Digital object identifier:
https://doi.org/10.52587/JAF030204
Abstract:
Wheat (Triticum aestivum L) is a major cereal crop moderately affected by salinity. Exogenous application of amino acids can improve the crop performance under salt stress. With the purpose to induce salt tolerance, 1% amino acids mixture (containing glutamic acid 8%, arginine 6%, proline 2.5%, lysine 2%, and serine 4%) solution was foliarly applied to eight wheat varieties Punjab-11, PK-13, Glaxy-13, Ujala-15, Gold-16, Johar-16, Anaaj-17, and Gandum-1 grown under saline (S1=10 dSm-1) and non-saline (S0=0.4 dSm-1) hydroponic culture of half strength Hoagland solution. A treatment without any foliar application to all wheat varieties was kept as control in Completely Randomized Design (CRD). Before the initiation of booting stage, plants were harvested and the evaluation was done on the basis of various morphological (root/shoot length, root/shoot fresh weight, root/shoot dry weight, root-shoot (weight) ratio, membrane stability index and biochemical parameters (sodium, potassium and chlorophyll contents in leaf).

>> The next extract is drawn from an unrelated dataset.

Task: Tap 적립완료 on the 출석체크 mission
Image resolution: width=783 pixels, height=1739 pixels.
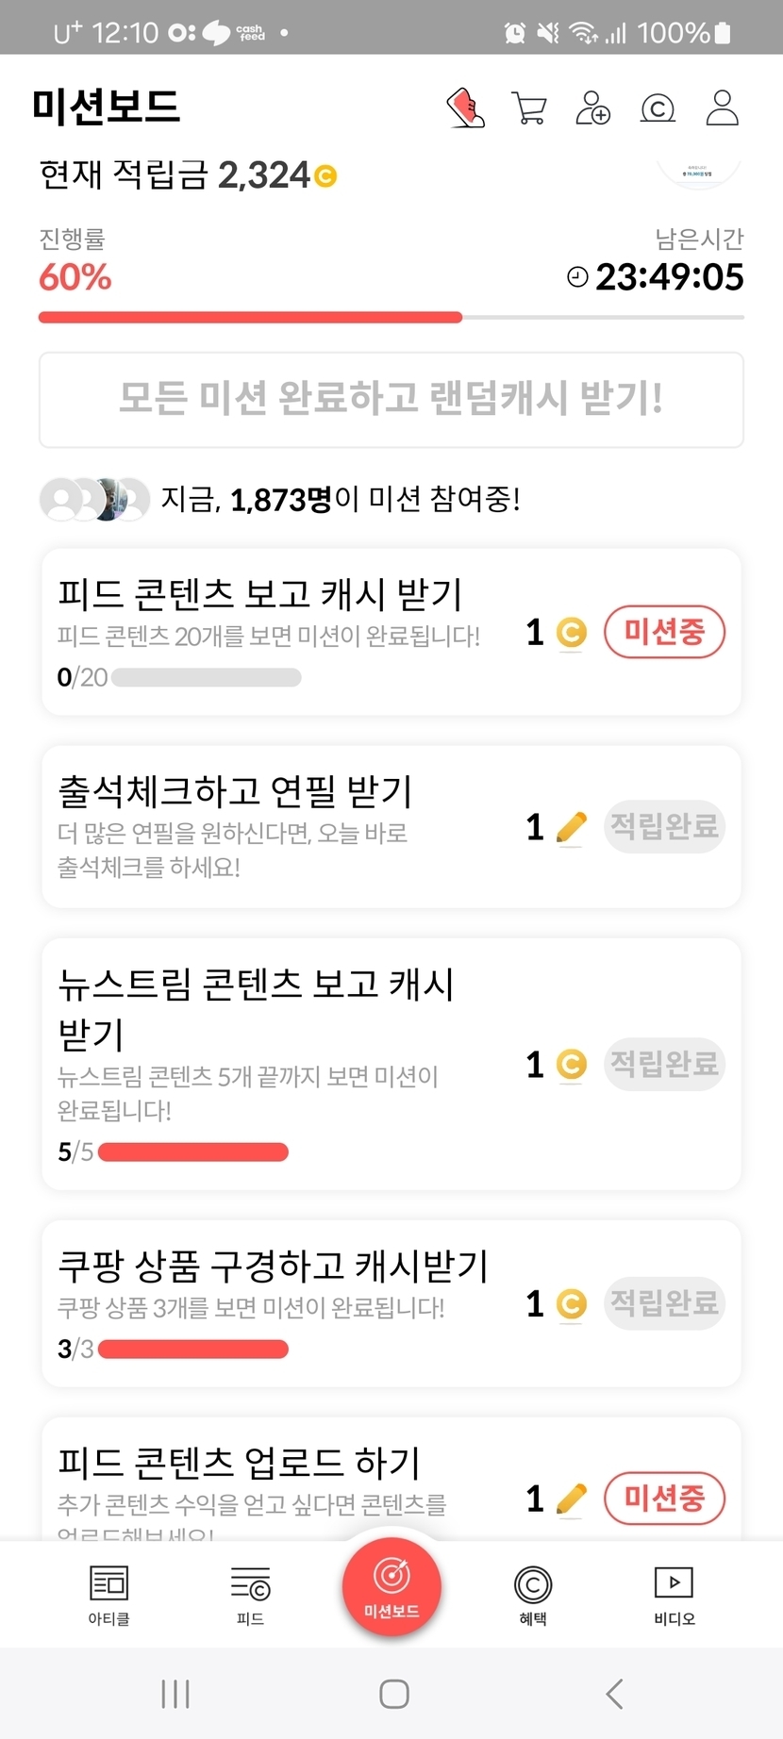Action: [x=664, y=827]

It is confirmed that the foliar application of amino acids significantly enhanced the salt tolerance in wheat. The wheat variety Pk-13 has been selected as salinity tolerant genotype because it has obtained the maximum shoot dry weight with higher Na+/k+ ratio as compared to Anaaj-17 which was classified as salt sensitive genotype because of attaining the minimum shoot dry weight and lowest Na+/k+ ratio.